Entries on target coordinates:
########################################

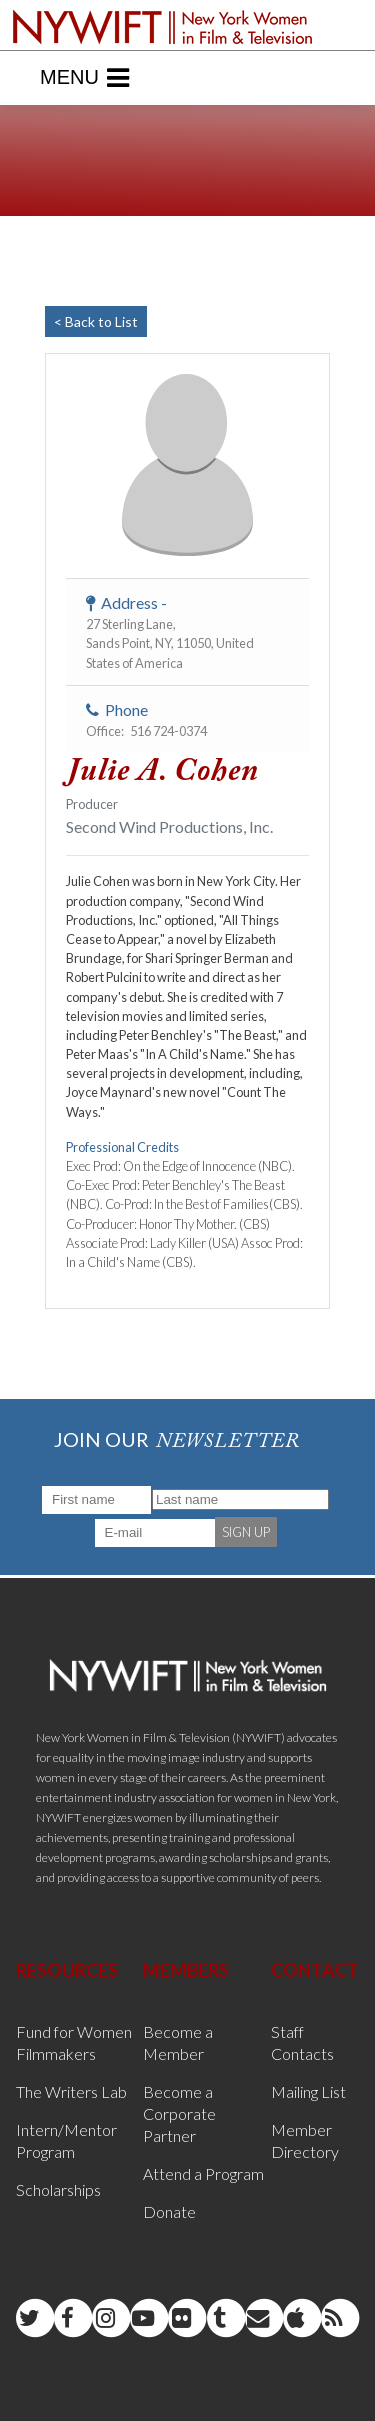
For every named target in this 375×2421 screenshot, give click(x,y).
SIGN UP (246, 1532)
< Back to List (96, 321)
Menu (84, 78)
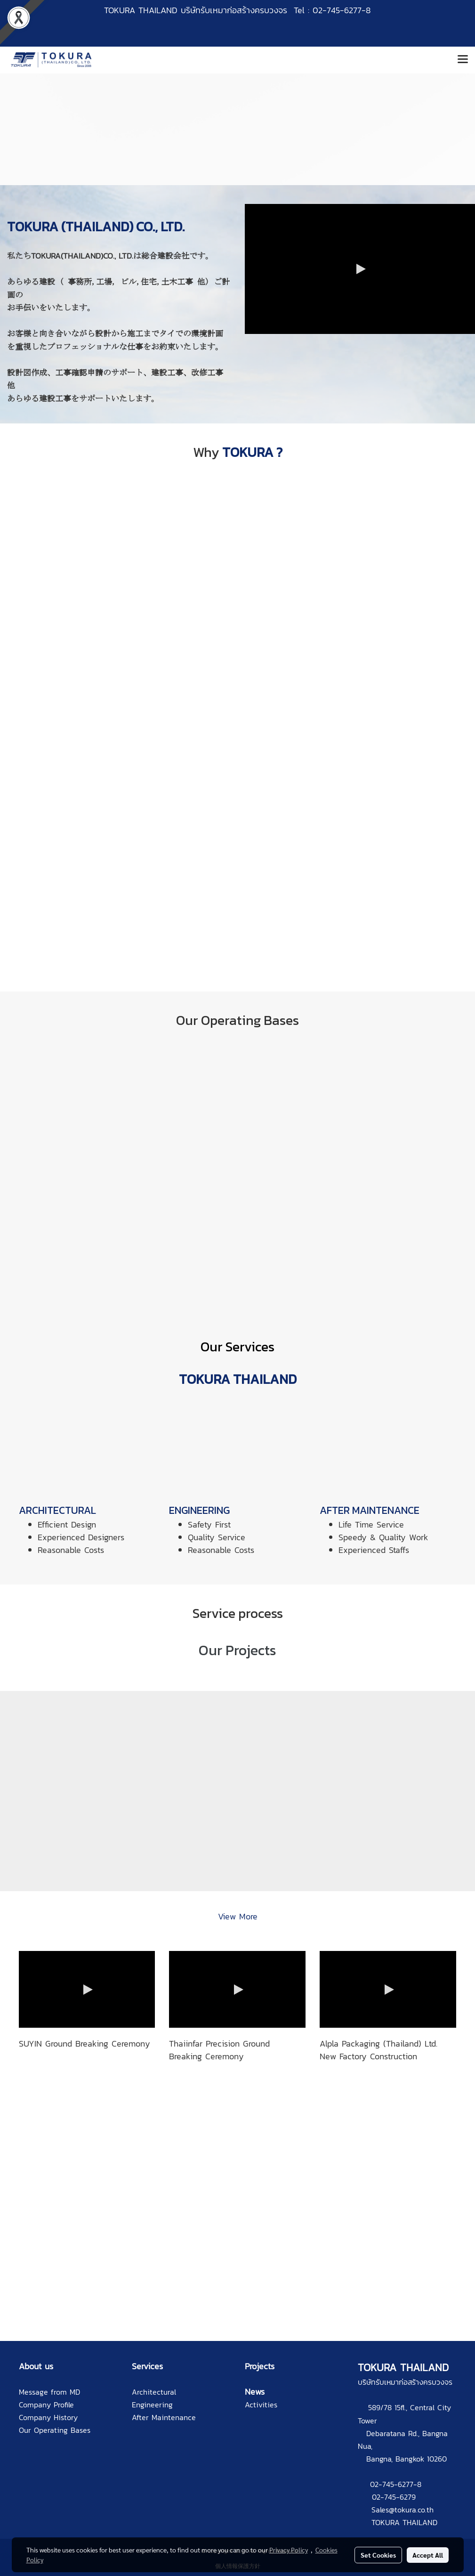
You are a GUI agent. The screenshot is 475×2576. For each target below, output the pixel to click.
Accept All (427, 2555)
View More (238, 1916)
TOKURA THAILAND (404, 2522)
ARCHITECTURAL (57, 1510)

########################################

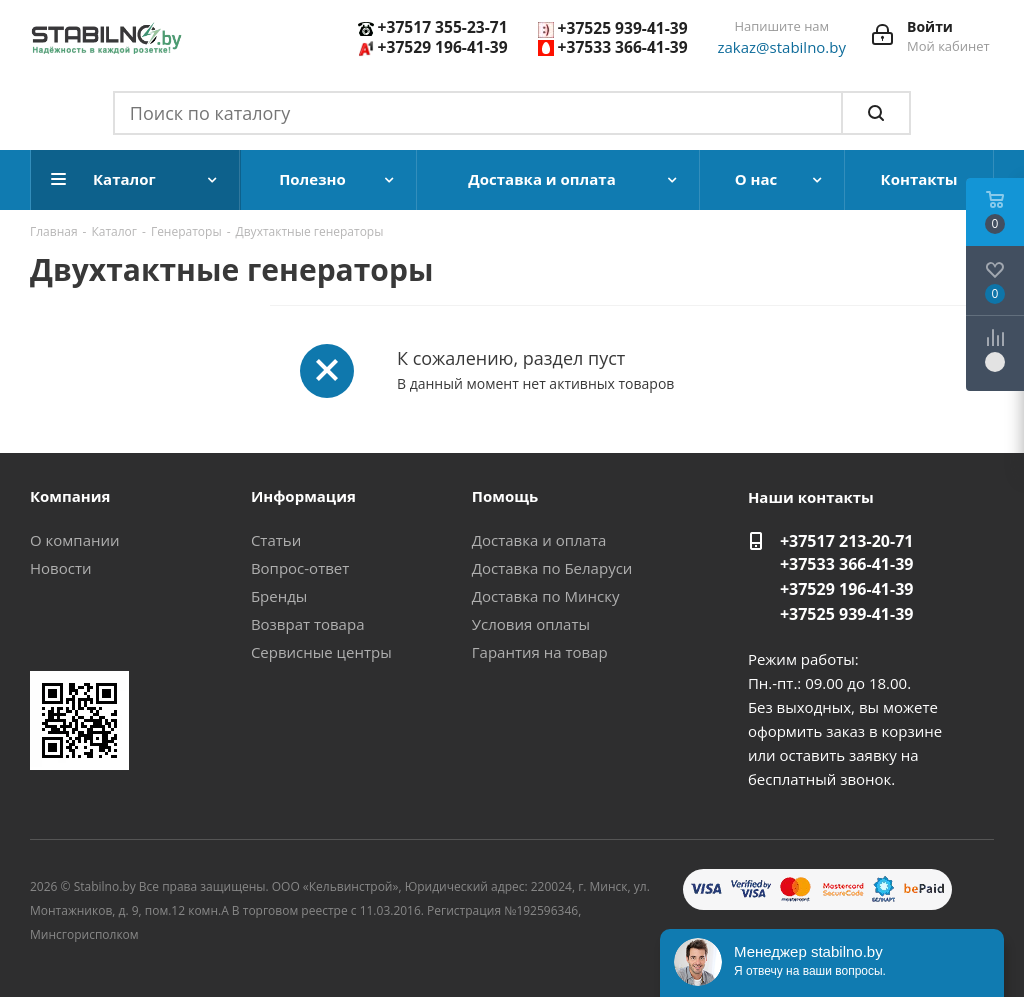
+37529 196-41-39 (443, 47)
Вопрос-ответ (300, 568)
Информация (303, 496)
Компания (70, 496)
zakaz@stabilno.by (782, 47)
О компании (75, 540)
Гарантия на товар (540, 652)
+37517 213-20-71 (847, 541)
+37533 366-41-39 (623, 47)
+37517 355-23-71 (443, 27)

########################################

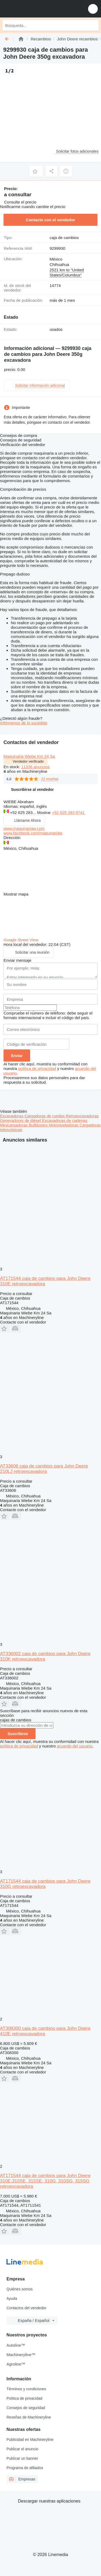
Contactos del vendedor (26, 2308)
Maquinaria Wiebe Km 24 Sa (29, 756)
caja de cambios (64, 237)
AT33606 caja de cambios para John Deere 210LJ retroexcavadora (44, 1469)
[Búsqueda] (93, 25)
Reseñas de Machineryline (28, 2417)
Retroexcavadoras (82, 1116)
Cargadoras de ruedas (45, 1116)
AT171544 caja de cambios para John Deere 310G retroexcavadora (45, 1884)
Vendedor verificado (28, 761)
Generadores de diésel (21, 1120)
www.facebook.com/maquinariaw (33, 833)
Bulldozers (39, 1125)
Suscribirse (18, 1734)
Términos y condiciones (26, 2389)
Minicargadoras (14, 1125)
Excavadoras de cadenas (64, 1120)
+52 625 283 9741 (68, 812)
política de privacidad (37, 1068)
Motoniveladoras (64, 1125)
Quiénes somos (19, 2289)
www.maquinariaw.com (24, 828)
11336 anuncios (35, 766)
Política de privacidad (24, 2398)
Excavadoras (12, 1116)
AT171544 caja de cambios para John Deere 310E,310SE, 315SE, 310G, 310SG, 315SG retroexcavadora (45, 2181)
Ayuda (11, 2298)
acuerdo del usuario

########################################

Set task
Tally the rows above that contain the string "para" and reply with only the number.

Answer to the task
3